— START —

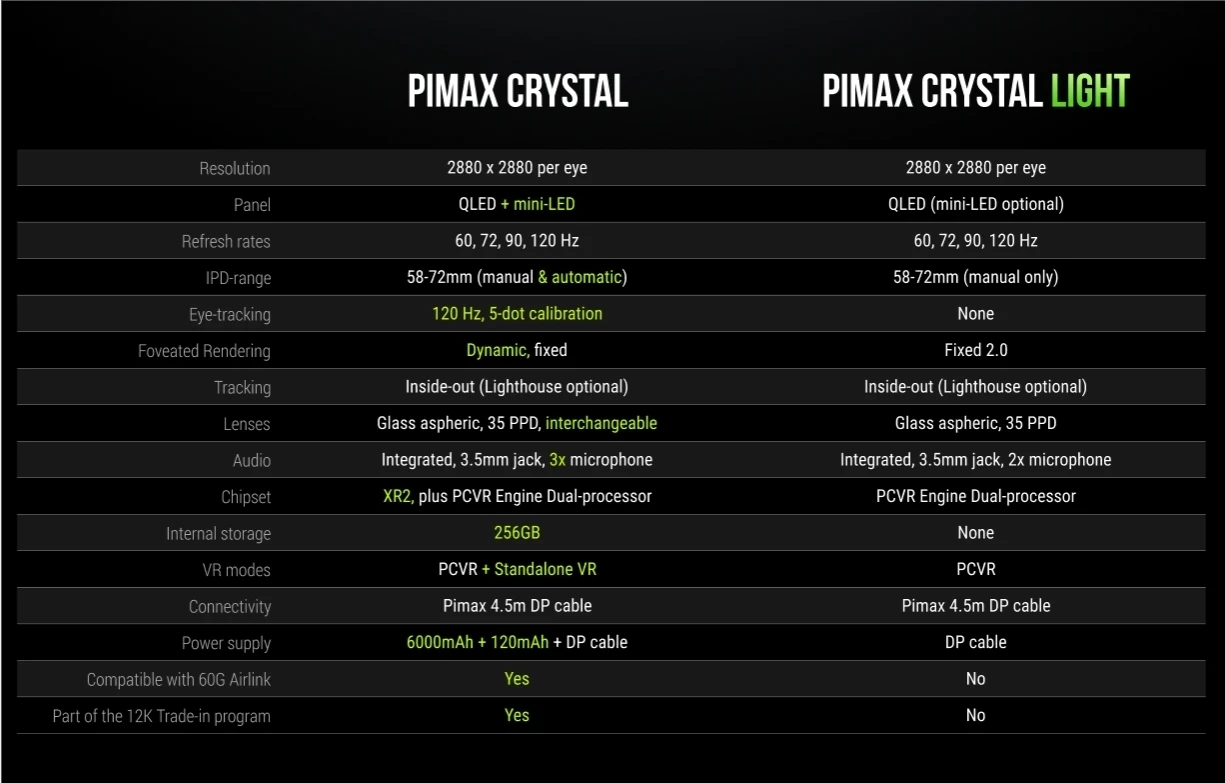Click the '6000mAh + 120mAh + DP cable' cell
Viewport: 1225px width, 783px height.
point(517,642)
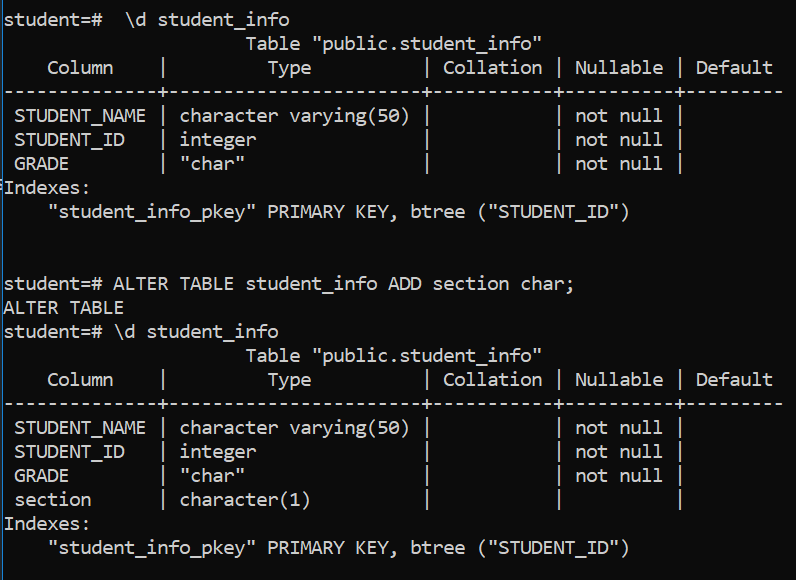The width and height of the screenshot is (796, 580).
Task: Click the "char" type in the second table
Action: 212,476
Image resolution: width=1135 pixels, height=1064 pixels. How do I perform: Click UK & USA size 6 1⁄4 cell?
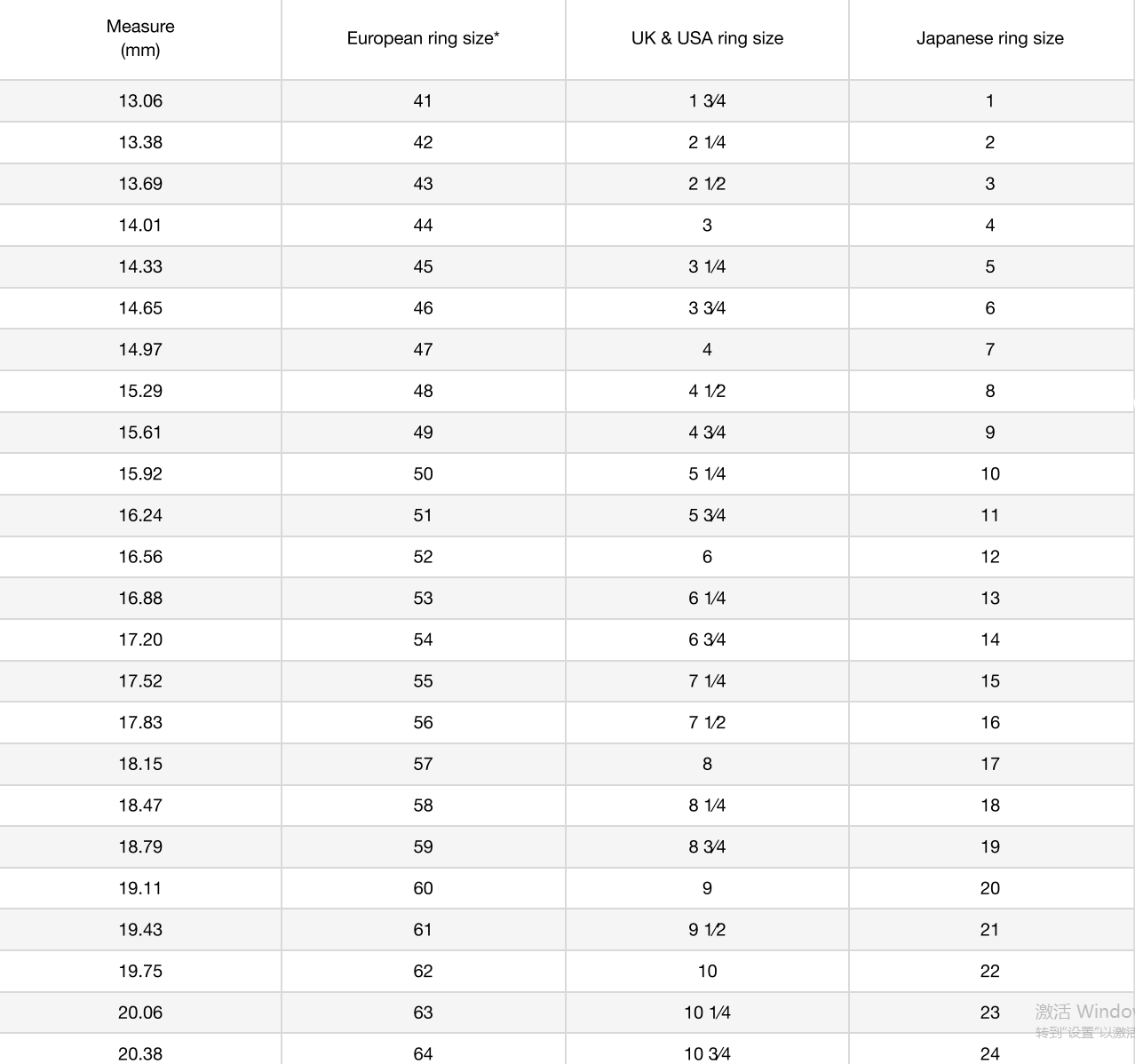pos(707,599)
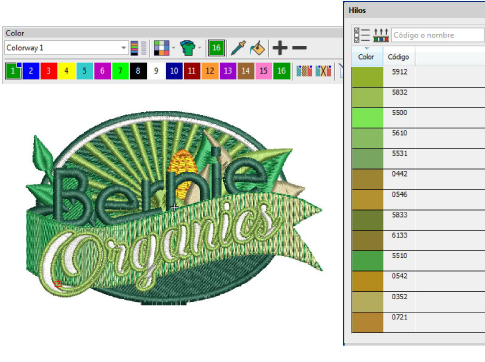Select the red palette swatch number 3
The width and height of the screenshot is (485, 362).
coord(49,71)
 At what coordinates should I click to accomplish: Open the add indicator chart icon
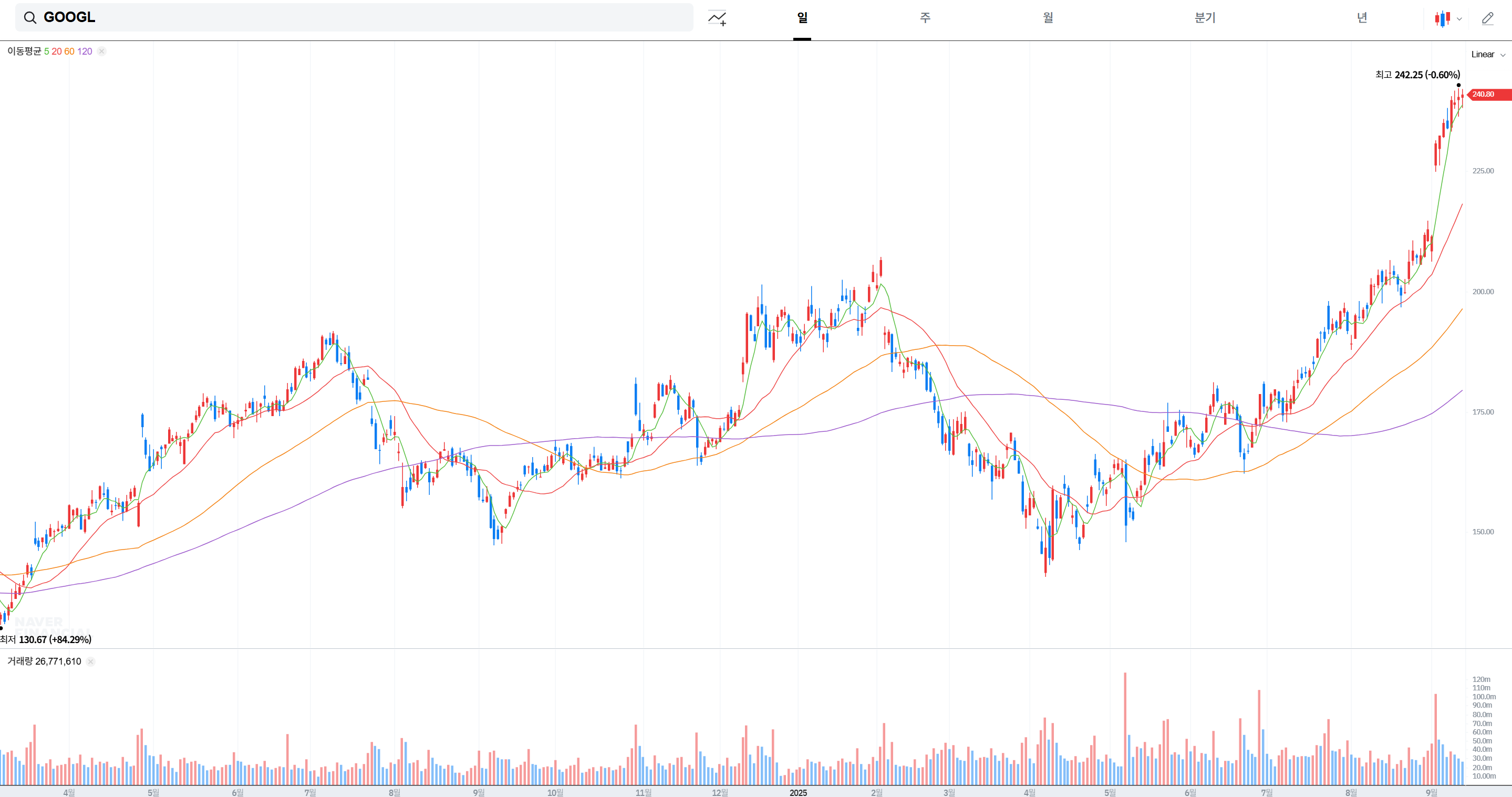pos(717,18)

— END —

TASK DETAILS – Copy every entry above word for word, but leave out the pictures.

OUTPUT FOR THIS EXERCISE –
Click the '6000mAh + 120mAh + DP cable' cell
Viewport: 1225px width, 783px height.
point(517,642)
The width and height of the screenshot is (796, 580).
Task: Click the "char" type in the second table
Action: 212,476
Image resolution: width=1135 pixels, height=1064 pixels. How do I perform: Click UK & USA size 6 1⁄4 cell?
pos(707,599)
Select the red palette swatch number 3
The width and height of the screenshot is (485, 362).
coord(49,71)
 At what coordinates should I click to accomplish: Open the add indicator chart icon
pos(717,18)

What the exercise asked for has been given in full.